One Month Old
Henry Harold - One Month Old, 4 lbs. 4 oz. - and a very sick little fellow indeed.
Eli Derek - 4 lbs. - growing and thriving.
Ella holds Eli. She loves holding her baby brothers! She often asks, "Are Eli and Henry ever coming home?" We all look forward to that day!
Henry has had a rough time of it in the last week and a half. He had a bacterial infection in his bowels, resulting in a lot of blood in his feces. So he was separated from Eli, put on antibiotics and an IV (for food) and they stopped feeding him breast milk. A week later, when they resumed his feedings (albeit, smaller doses) the problem seemed to have resolved completely. He'd had several bowel movements with no blood. That night (Saturday) we'd heaved a sigh of relief and went home.
Shortly before midnight we were rung by the on-call paediatrician who told us that Henry had been having frequently repeated apnea episodes. Basically, his heart rate would slow down significantly and his breathing would stop. For a couple hours his nurse couldn't leave his side, constantly having to stimulate him to start his breathing again. These apnea episodes are not uncommon in premature infants, but since Henry had never had any episodes before, and he was only two days away from being a month old, they knew something else was causing this.

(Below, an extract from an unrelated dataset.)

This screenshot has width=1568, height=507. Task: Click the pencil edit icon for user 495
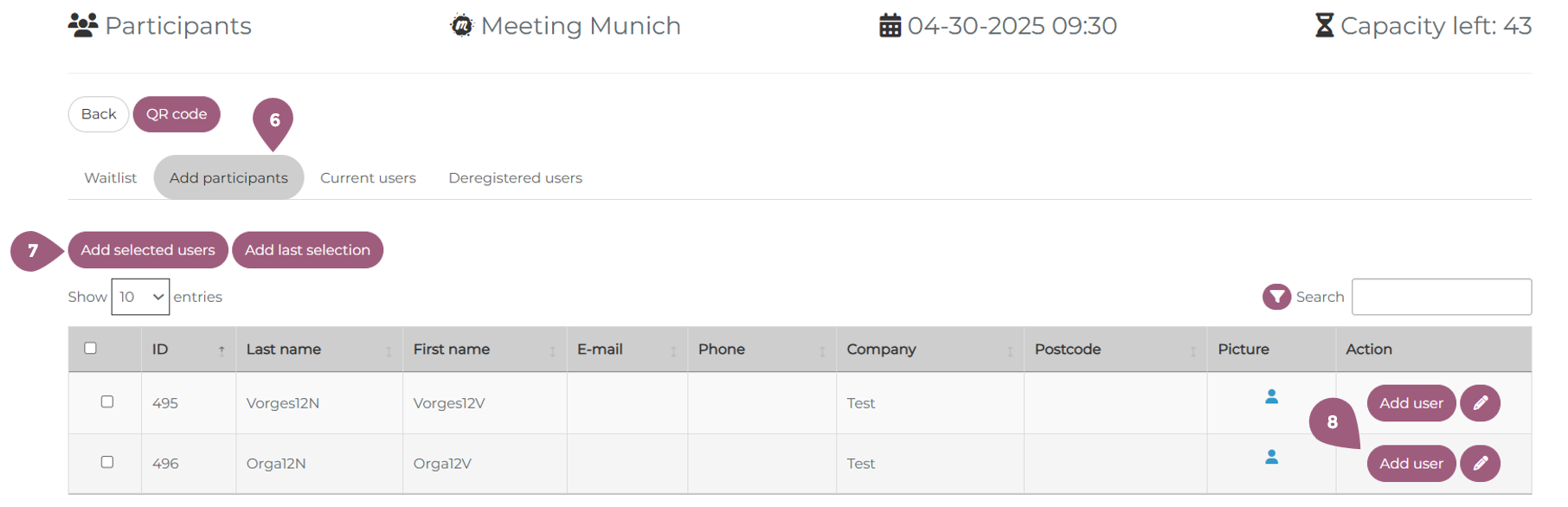(x=1480, y=403)
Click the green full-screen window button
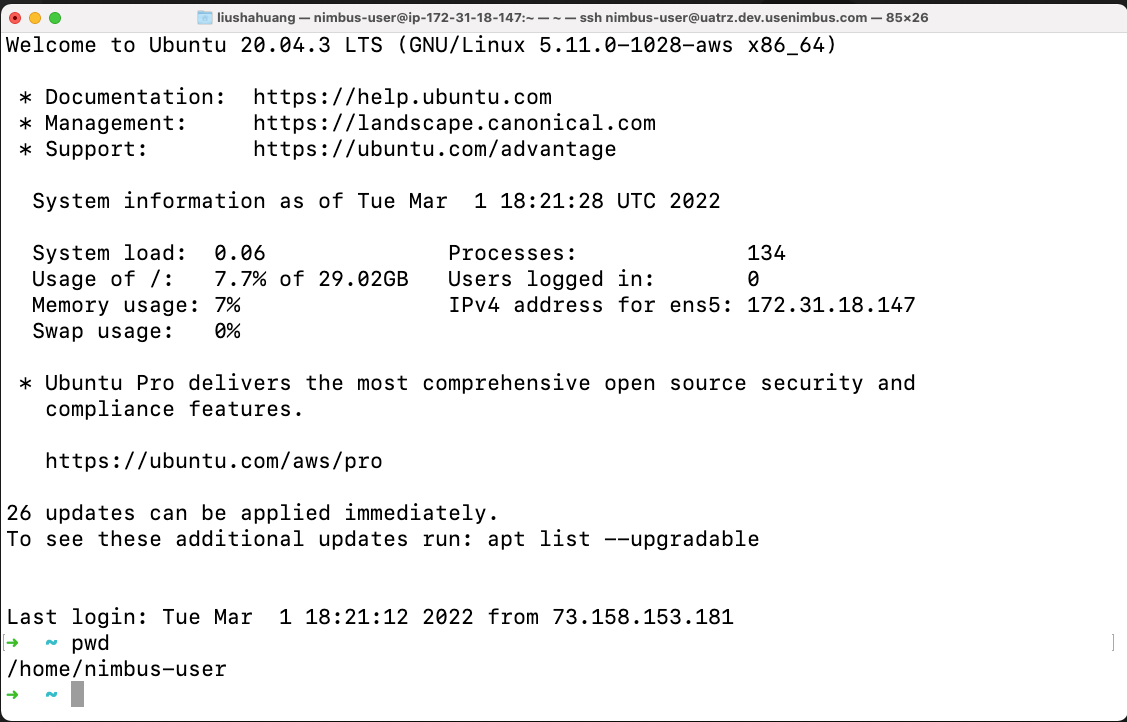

He was intubated (put on a respirator to keep him breathing) and he had a lumbar puncture (spinal tap), blood work, and stool samples taken. The doctor suspected a blood infection of some sort and he wanted to rule out meningitis. At issue was that the test results would take from 24 to 48 hours to come back which would give the infection (whatever it was) that much time to spread. So they began him on two strong antibiotics. Derek and I packed an overnight bag, woke Ella (who was less than pleased with the sleep interruption) and went to my parents' to drop her off. Then we headed to the hospital.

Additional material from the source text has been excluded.